Biography

Doug Slaymaker is a professor of Japanese at the University of Kentucky. His research focuses on literature and art of the twentieth century, with particular interest in the literature of post-3.11 Japan, and on animals and the environment. Other research projects examine Japanese writers and artists traveling to France. This research was funded by the Fulbright Program, the Social Science Research Council, the National Endowment for the Humanities, the Library of Congress Kluge Center, and other agencies. He is most recently the translator of Furukawa Hideo’s Horses, Horses, in the End the Light Remains Pure (Columbia University Press). 

 

Abstract

Animal Writing in Tawada Yōko’s The Snow Apprentice

When Knut takes up a pen to write, there is little to remark upon until we realize that the 手/te/hand holding the pen is a手/te/paw, because Knut is a panda bear in Germany.
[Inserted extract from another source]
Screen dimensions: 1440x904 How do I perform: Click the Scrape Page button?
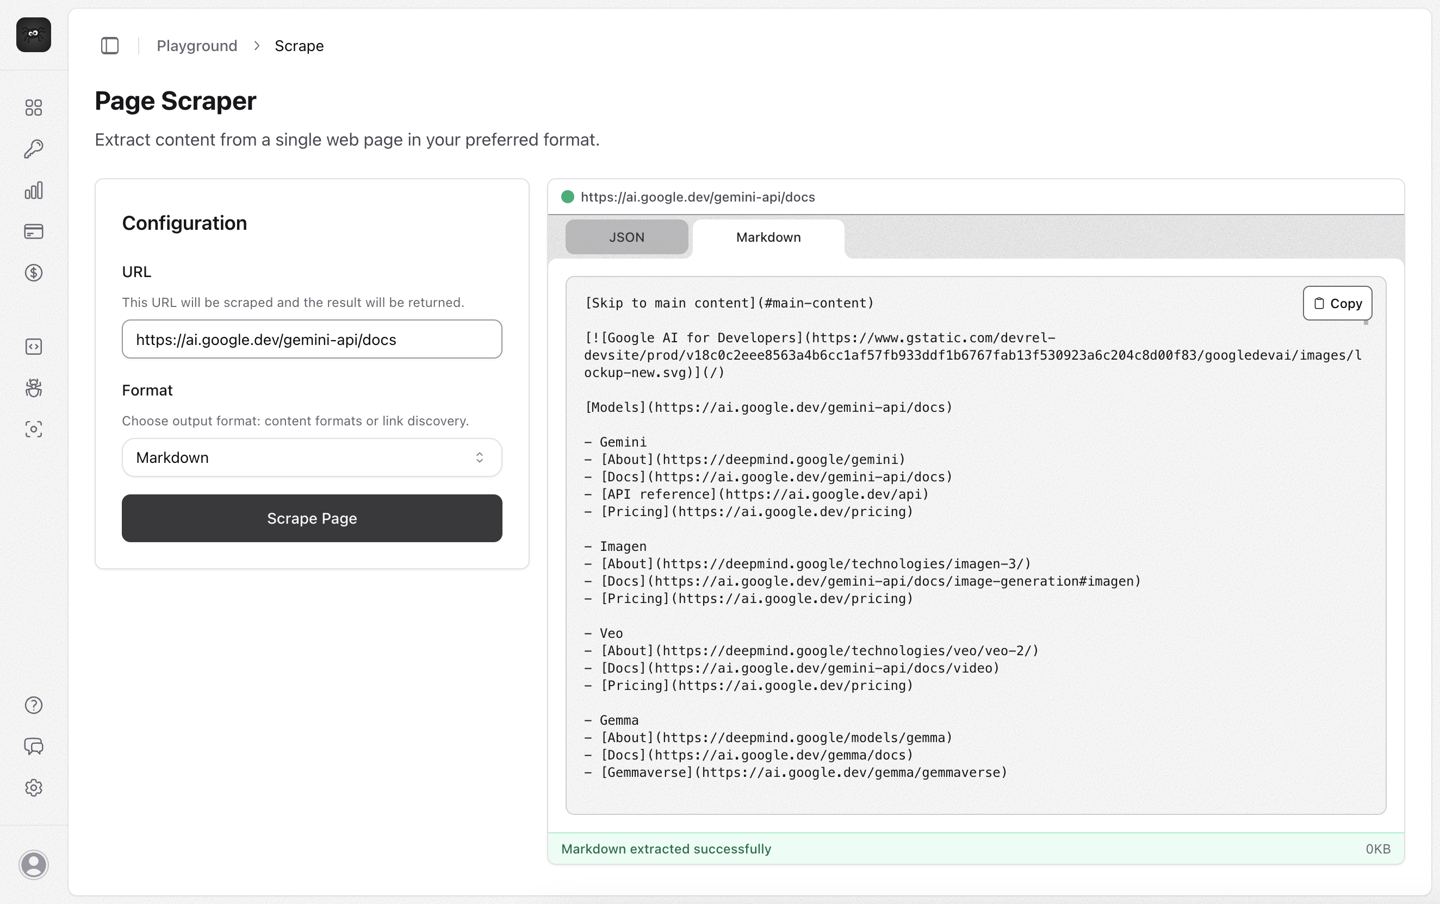point(312,518)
Tawada Yōko’s Yuki no renshūsei (The Snow Apprentice; Susan Bernofsky’s translation from the German is entitled Memoirs of a Polar Bear) is about a way to imagine and narrate animal voices. The Snow Apprentice grapples with complex issues, such as how to represent the subjectivity of a non-human being. Much of the novel is narrated by a polar bear; this provides a forum to talk about other issues such as animal rights, environmental issues, and the ramifications of animals being raised by humans. It is also a novel about the process of writing. Tawada has long written of the complexities of travel in a globalized world and the power dynamics of identity tethered to language. The Snow Apprentice moves the focus to the borders of the human and non-human, and to the means and medium of writing. I will explore the ramifications this has for identity formation.